» WHAT IS BEING ASKED:
Output the data below as a Markdown table with the columns Row and Line, one numbered row per line, skipping any blank lines.

==*==

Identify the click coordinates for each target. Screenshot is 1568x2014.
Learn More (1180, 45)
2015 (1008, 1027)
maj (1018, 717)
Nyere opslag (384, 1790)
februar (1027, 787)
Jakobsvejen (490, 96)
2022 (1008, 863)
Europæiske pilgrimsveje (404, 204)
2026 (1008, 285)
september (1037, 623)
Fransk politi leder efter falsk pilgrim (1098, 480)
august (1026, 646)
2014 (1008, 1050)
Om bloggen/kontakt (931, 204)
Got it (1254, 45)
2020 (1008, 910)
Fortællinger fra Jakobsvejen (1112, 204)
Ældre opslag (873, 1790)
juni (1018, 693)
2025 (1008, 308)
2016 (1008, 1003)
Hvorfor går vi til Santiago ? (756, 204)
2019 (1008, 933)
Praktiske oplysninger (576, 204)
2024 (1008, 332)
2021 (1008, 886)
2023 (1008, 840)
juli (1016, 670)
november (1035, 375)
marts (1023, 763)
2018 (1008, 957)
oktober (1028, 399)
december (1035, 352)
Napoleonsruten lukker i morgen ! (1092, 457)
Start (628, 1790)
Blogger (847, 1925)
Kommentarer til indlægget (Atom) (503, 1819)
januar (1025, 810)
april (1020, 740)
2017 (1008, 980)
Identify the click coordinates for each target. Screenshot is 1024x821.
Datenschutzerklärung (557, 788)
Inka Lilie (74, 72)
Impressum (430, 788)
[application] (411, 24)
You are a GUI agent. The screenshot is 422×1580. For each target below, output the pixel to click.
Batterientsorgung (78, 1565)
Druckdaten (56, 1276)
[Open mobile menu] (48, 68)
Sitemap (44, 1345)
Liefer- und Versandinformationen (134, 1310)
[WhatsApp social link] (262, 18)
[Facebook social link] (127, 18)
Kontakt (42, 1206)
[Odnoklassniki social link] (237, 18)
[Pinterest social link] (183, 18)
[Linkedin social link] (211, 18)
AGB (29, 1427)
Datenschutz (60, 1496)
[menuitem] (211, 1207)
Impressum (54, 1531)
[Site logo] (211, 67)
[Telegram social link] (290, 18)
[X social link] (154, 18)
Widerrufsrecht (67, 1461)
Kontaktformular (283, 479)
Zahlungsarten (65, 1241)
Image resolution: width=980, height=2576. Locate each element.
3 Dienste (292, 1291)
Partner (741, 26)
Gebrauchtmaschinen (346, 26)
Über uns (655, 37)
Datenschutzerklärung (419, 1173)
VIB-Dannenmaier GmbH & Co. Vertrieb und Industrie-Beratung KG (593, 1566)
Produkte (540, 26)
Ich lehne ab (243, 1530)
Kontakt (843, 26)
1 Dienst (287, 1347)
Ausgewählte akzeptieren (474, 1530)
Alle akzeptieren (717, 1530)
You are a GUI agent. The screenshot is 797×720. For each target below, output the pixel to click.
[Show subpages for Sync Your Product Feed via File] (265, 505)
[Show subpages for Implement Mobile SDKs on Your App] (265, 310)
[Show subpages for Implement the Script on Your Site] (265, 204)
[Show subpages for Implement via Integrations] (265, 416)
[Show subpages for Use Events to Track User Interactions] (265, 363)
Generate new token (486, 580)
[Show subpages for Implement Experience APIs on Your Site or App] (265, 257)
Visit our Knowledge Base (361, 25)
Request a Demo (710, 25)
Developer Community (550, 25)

==*==

» SOLUTION FOR THIS PROBLEM:
| Row | Line |
|---|---|
| 1 | Identify the click coordinates for each target. Screenshot is 1568x2014. |
| 2 | Learn More (1180, 45) |
| 3 | 2015 (1008, 1027) |
| 4 | maj (1018, 717) |
| 5 | Nyere opslag (384, 1790) |
| 6 | februar (1027, 787) |
| 7 | Jakobsvejen (490, 96) |
| 8 | 2022 (1008, 863) |
| 9 | Europæiske pilgrimsveje (404, 204) |
| 10 | 2026 (1008, 285) |
| 11 | september (1037, 623) |
| 12 | Fransk politi leder efter falsk pilgrim (1098, 480) |
| 13 | august (1026, 646) |
| 14 | 2014 (1008, 1050) |
| 15 | Om bloggen/kontakt (931, 204) |
| 16 | Got it (1254, 45) |
| 17 | 2020 (1008, 910) |
| 18 | Fortællinger fra Jakobsvejen (1112, 204) |
| 19 | Ældre opslag (873, 1790) |
| 20 | juni (1018, 693) |
| 21 | 2025 (1008, 308) |
| 22 | 2016 (1008, 1003) |
| 23 | Hvorfor går vi til Santiago ? (756, 204) |
| 24 | 2019 (1008, 933) |
| 25 | Praktiske oplysninger (576, 204) |
| 26 | 2024 (1008, 332) |
| 27 | 2021 (1008, 886) |
| 28 | 2023 (1008, 840) |
| 29 | juli (1016, 670) |
| 30 | november (1035, 375) |
| 31 | marts (1023, 763) |
| 32 | 2018 (1008, 957) |
| 33 | oktober (1028, 399) |
| 34 | december (1035, 352) |
| 35 | Napoleonsruten lukker i morgen ! (1092, 457) |
| 36 | Start (628, 1790) |
| 37 | Blogger (847, 1925) |
| 38 | Kommentarer til indlægget (Atom) (503, 1819) |
| 39 | januar (1025, 810) |
| 40 | april (1020, 740) |
| 41 | 2017 (1008, 980) |
| 42 | Identify the click coordinates for each target. Screenshot is 1024x821. |
| 43 | Datenschutzerklärung (557, 788) |
| 44 | Inka Lilie (74, 72) |
| 45 | Impressum (430, 788) |
| 46 | [application] (411, 24) |
| 47 | You are a GUI agent. The screenshot is 422×1580. For each target below, output the pixel to click. |
| 48 | Batterientsorgung (78, 1565) |
| 49 | Druckdaten (56, 1276) |
| 50 | [Open mobile menu] (48, 68) |
| 51 | Sitemap (44, 1345) |
| 52 | Liefer- und Versandinformationen (134, 1310) |
| 53 | [WhatsApp social link] (262, 18) |
| 54 | [Facebook social link] (127, 18) |
| 55 | Kontakt (42, 1206) |
| 56 | [Odnoklassniki social link] (237, 18) |
| 57 | [Pinterest social link] (183, 18) |
| 58 | [Linkedin social link] (211, 18) |
| 59 | AGB (29, 1427) |
| 60 | Datenschutz (60, 1496) |
| 61 | [menuitem] (211, 1207) |
| 62 | Impressum (54, 1531) |
| 63 | [Site logo] (211, 67) |
| 64 | [Telegram social link] (290, 18) |
| 65 | [X social link] (154, 18) |
| 66 | Widerrufsrecht (67, 1461) |
| 67 | Kontaktformular (283, 479) |
| 68 | Zahlungsarten (65, 1241) |
| 69 | Image resolution: width=980, height=2576. Locate each element. |
| 70 | 3 Dienste (292, 1291) |
| 71 | Partner (741, 26) |
| 72 | Gebrauchtmaschinen (346, 26) |
| 73 | Über uns (655, 37) |
| 74 | Datenschutzerklärung (419, 1173) |
| 75 | VIB-Dannenmaier GmbH & Co. Vertrieb und Industrie-Beratung KG (593, 1566) |
| 76 | Produkte (540, 26) |
| 77 | Ich lehne ab (243, 1530) |
| 78 | Kontakt (843, 26) |
| 79 | 1 Dienst (287, 1347) |
| 80 | Ausgewählte akzeptieren (474, 1530) |
| 81 | Alle akzeptieren (717, 1530) |
| 82 | You are a GUI agent. The screenshot is 797×720. For each target below, output the pixel to click. |
| 83 | [Show subpages for Sync Your Product Feed via File] (265, 505) |
| 84 | [Show subpages for Implement Mobile SDKs on Your App] (265, 310) |
| 85 | [Show subpages for Implement the Script on Your Site] (265, 204) |
| 86 | [Show subpages for Implement via Integrations] (265, 416) |
| 87 | [Show subpages for Use Events to Track User Interactions] (265, 363) |
| 88 | Generate new token (486, 580) |
| 89 | [Show subpages for Implement Experience APIs on Your Site or App] (265, 257) |
| 90 | Visit our Knowledge Base (361, 25) |
| 91 | Request a Demo (710, 25) |
| 92 | Developer Community (550, 25) |